The still-unexplained death of Edgar Allan Poe (1809-49) is the subject of the Cambridge, Mass., author's follow-up to his popular debut historical thriller, The Dante Club (2003). Its premise is irresistible: an investigation by young Baltimore attorney Quentin Clark into the tragic fate of his recently deceased favorite author-to whom, furthermore, Quentin had written, precipitating a friendly correspondence heightened by Clark's impassioned "commitment to represent ... [the] interests" of the perpetually impecunious, wrathful and doubtless alcoholic genius. Refusing to believe his idol had drunk himself to death, Quentin abandons his eternally patient fiancee, judgmental law partner and his career, traveling to Paris to seek the freelance problem-solver known to be the model for Poe's ratiocinative genius Auguste Dupin (solver of "The Murders in the Rue Morgue," among other fictional enigmas).
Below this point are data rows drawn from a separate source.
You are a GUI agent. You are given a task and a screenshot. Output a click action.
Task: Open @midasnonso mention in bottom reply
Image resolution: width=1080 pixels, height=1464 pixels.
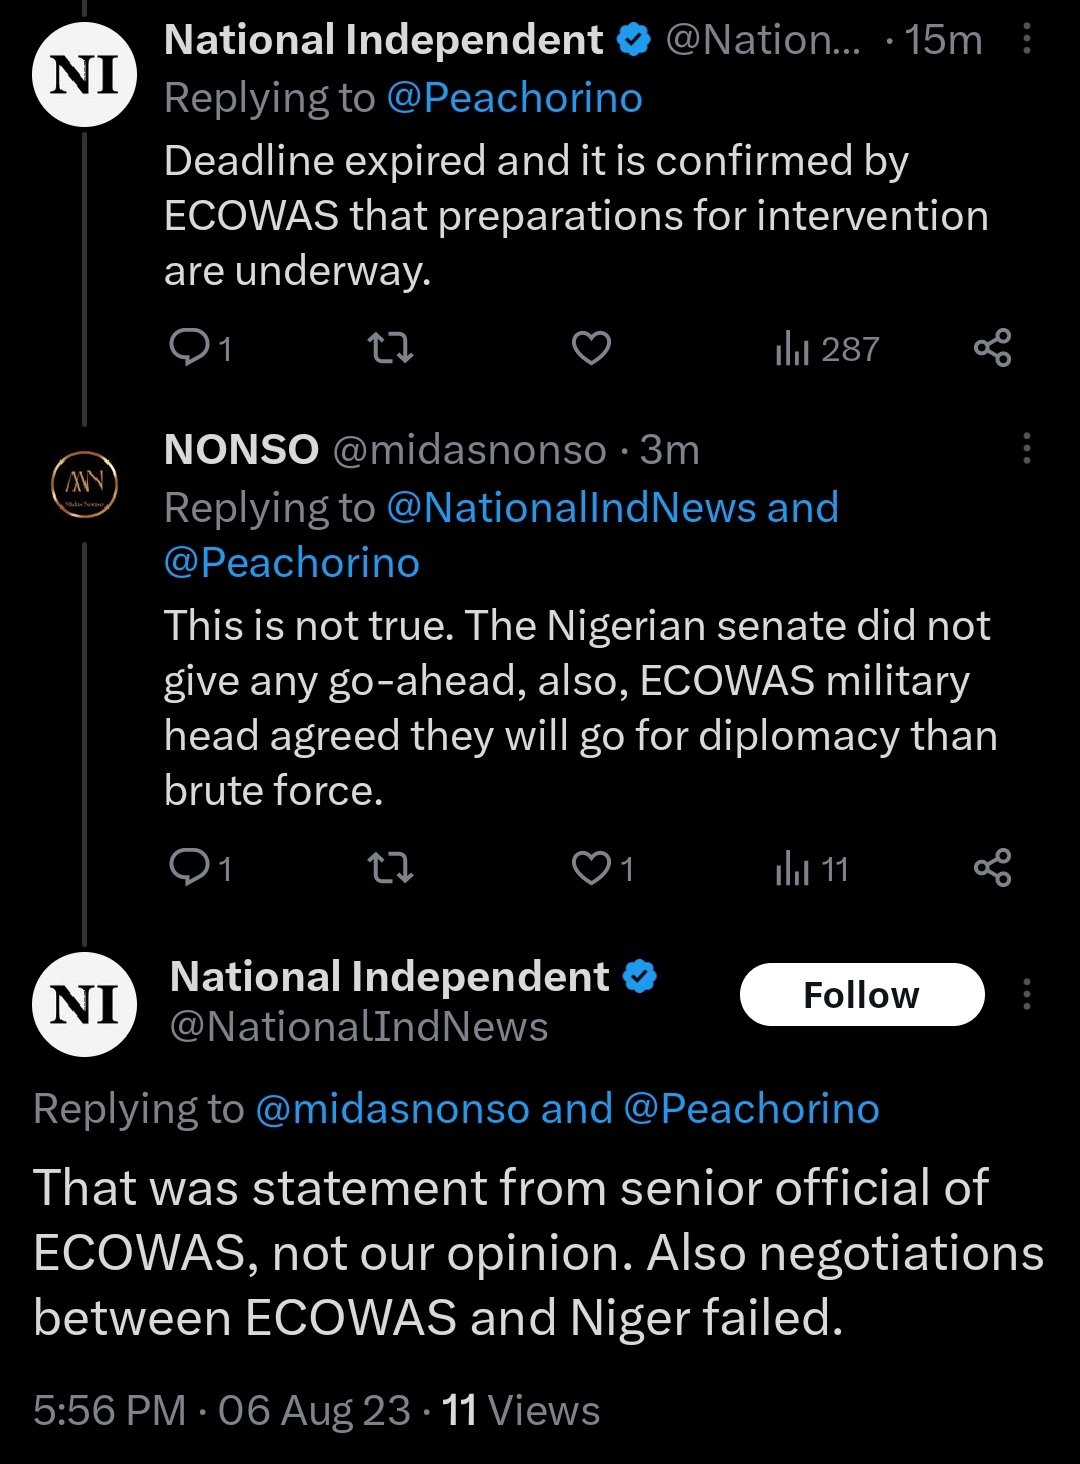click(x=392, y=1109)
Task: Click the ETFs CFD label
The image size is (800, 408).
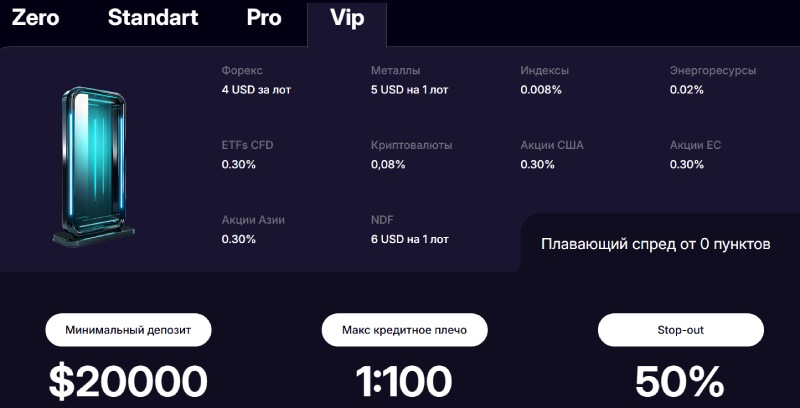Action: click(247, 145)
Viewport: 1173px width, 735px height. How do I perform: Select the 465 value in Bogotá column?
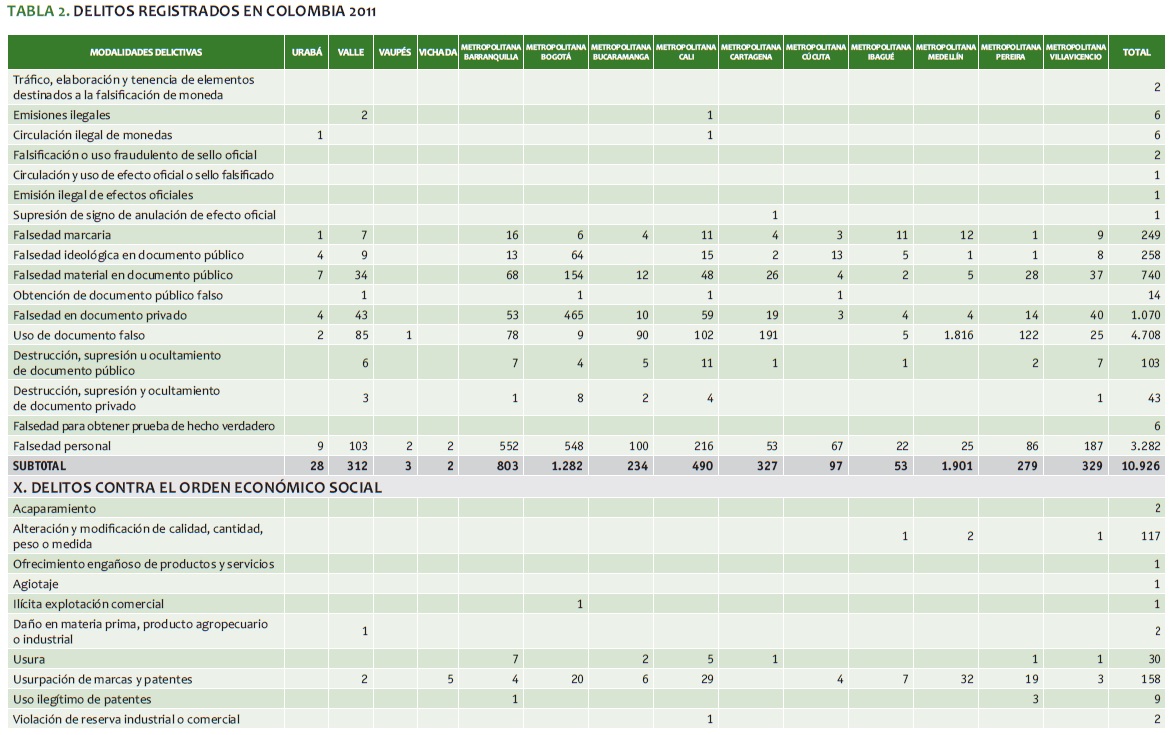point(573,315)
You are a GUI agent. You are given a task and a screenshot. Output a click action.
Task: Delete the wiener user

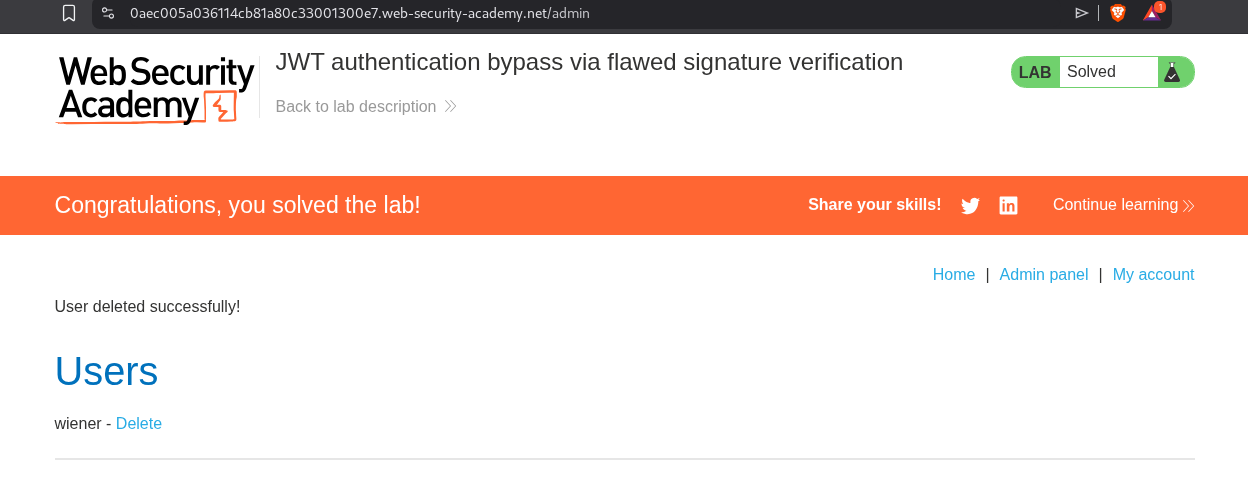tap(139, 424)
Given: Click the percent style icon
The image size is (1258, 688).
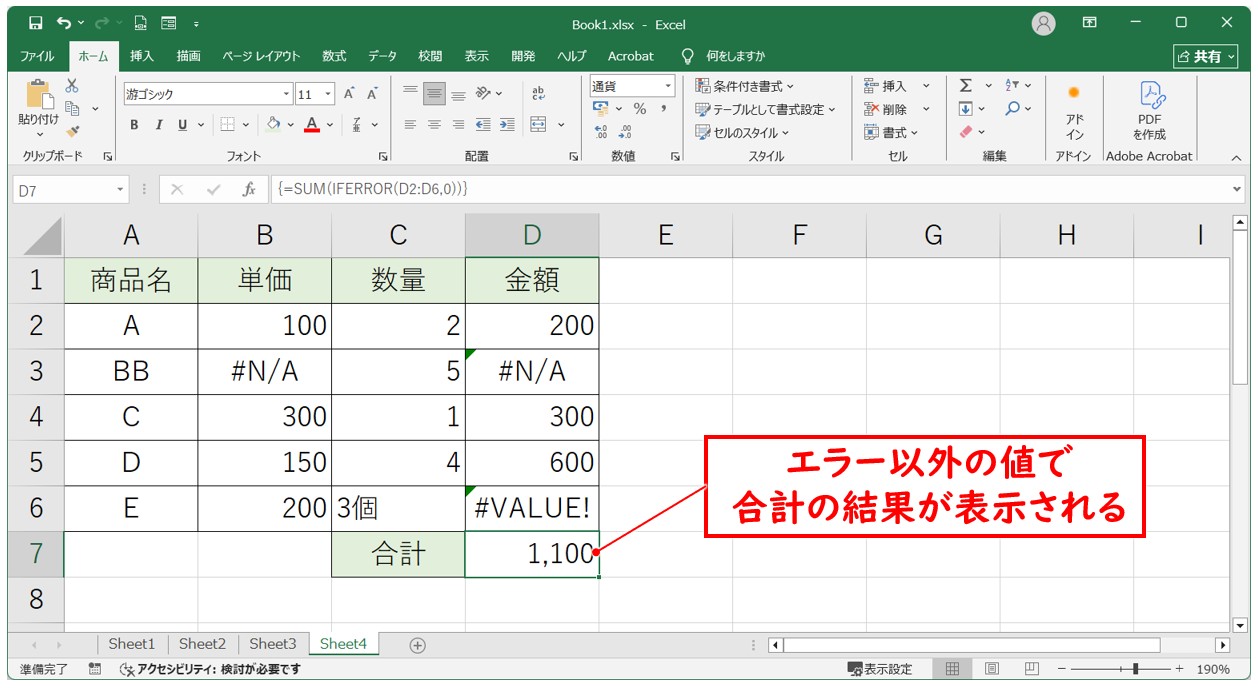Looking at the screenshot, I should click(x=639, y=109).
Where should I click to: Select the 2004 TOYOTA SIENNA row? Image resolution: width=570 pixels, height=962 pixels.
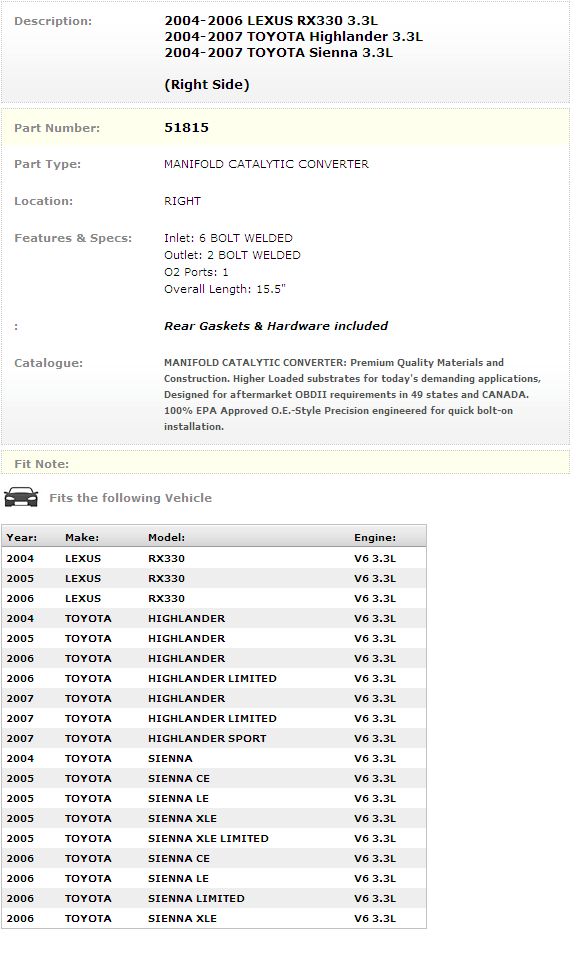(x=214, y=759)
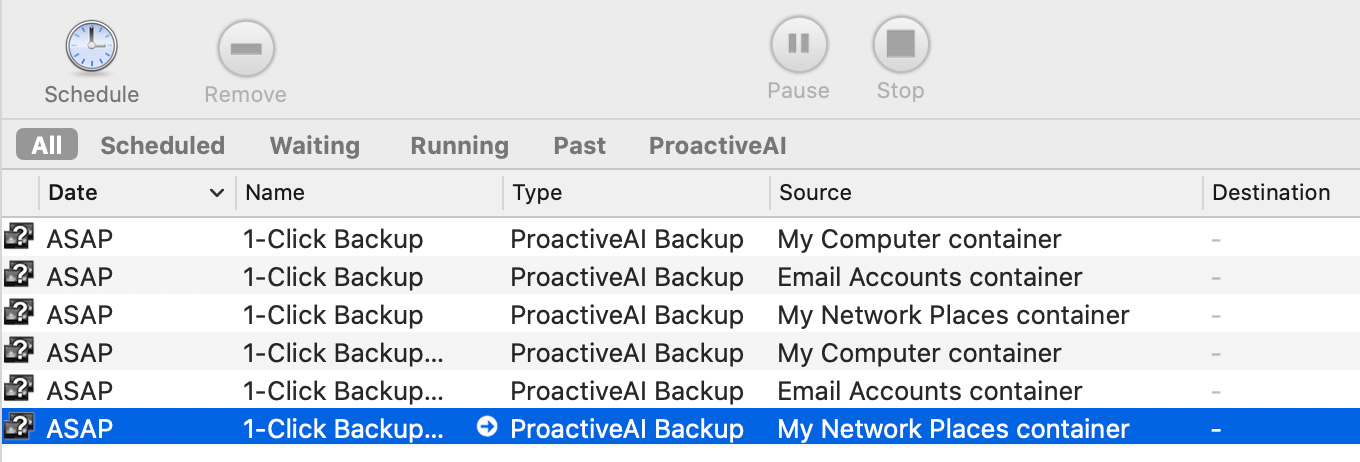
Task: Select third row My Network Places container
Action: pyautogui.click(x=680, y=315)
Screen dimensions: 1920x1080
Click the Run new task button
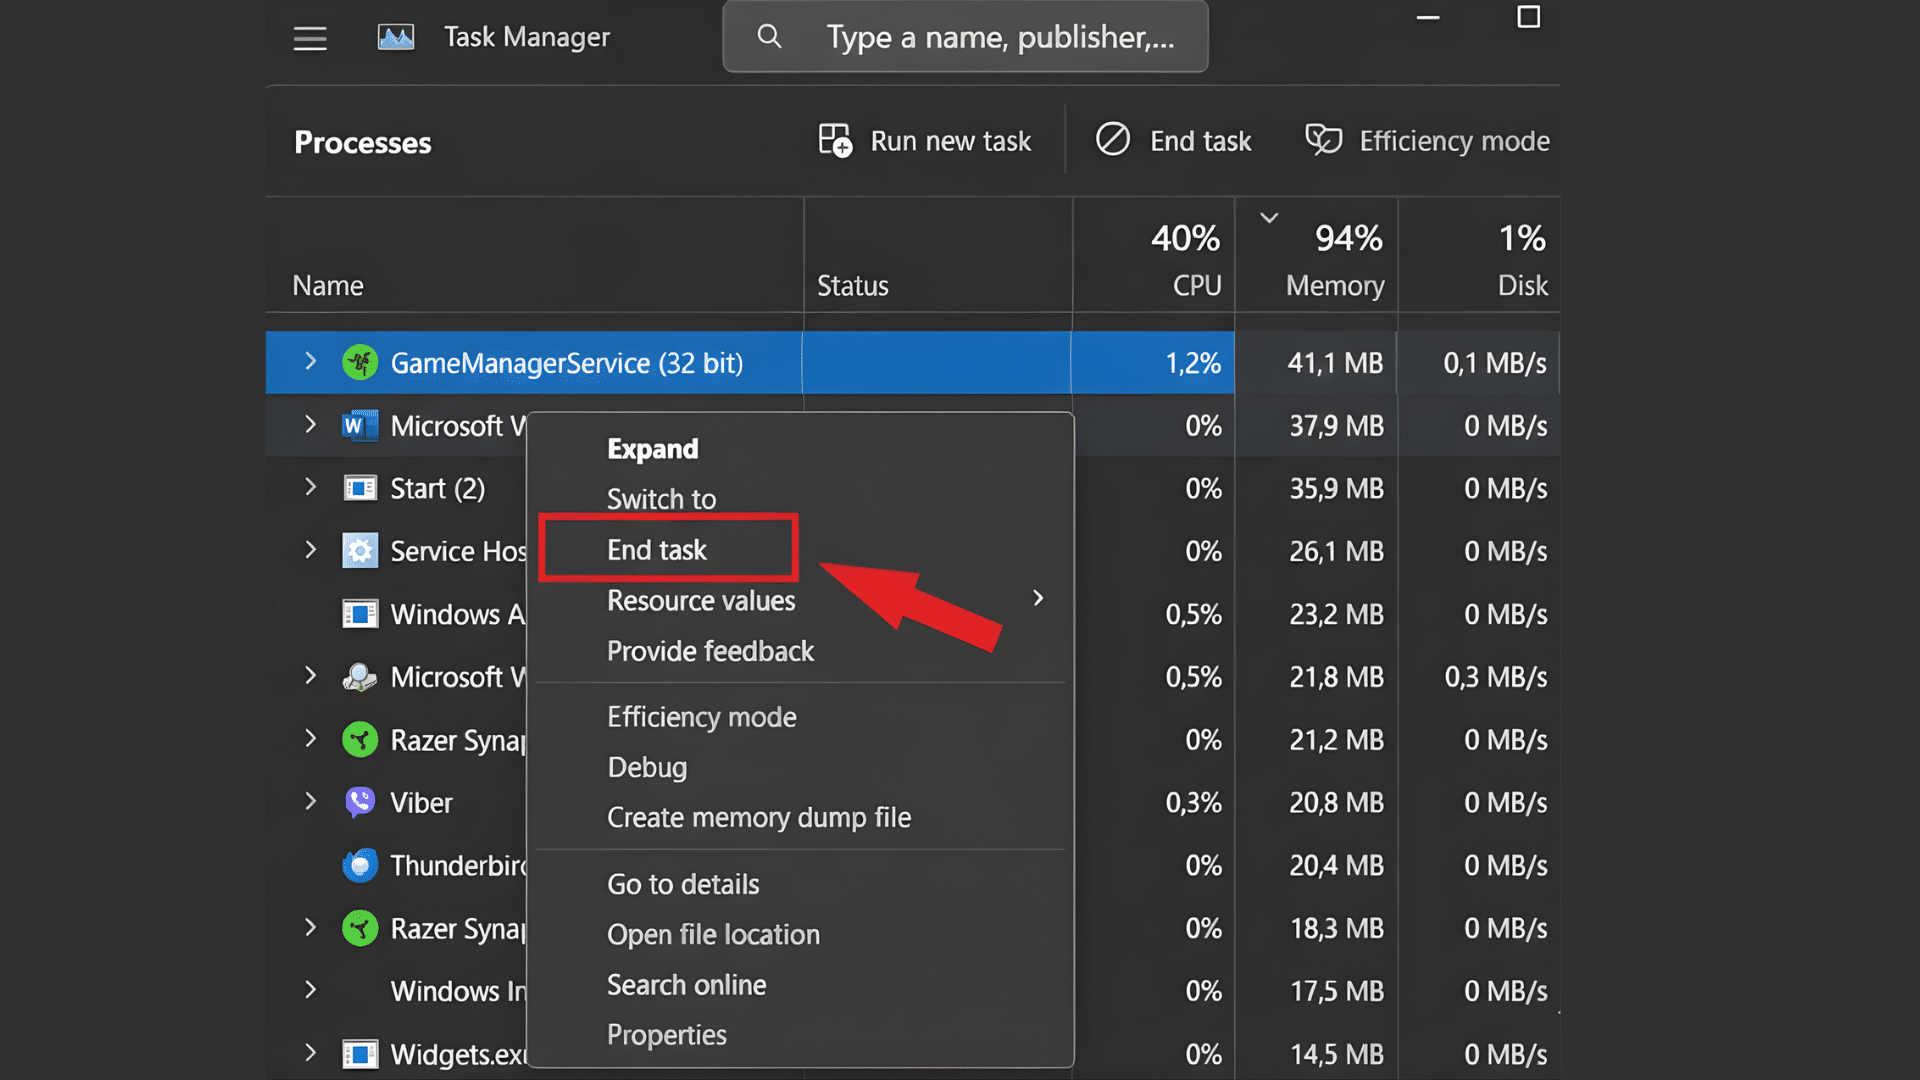925,140
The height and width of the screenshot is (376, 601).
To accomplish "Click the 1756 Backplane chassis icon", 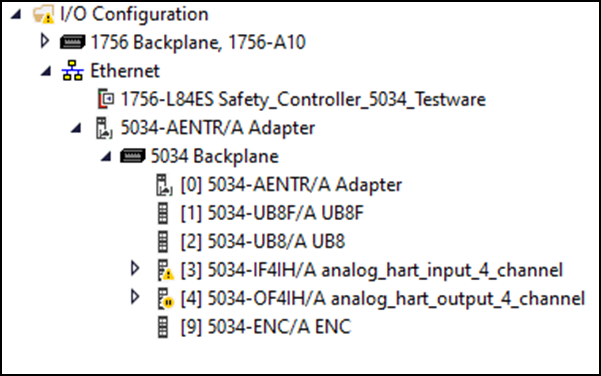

Quentin is repeatedly interrogated, sidetracked, physically assaulted and misled as he eventually encounters both a retired amateur sleuth (Auguste Duponte) uninterested in Poe's story and "special constable for the English" Baron Claude Dupin, who's rather too eager to prove that he is "the real Dupin." All three men journey to Baltimore, where the game of proving how Poe died (or was murdered) is afoot-or nearly so, in a sluggish narrative that staggers under the weight of Pearl's considerable (and just barely effectively dramatized) researches. Interesting use is made of Poe's stories and poems, and Pearl whets our interest with tantalizing clues (the whereabouts of the woman Poe was to have taken as his second wife; the man's last name he uttered on his deathbed; the reason he remained in Baltimore rather than completing a planned journey from Virginia to New York). A few surprises aside, however, too little of substance happens, and Pearl's virtually bloodless characters never engage our interest. A disappointing successor to Pearl's terrific first novel.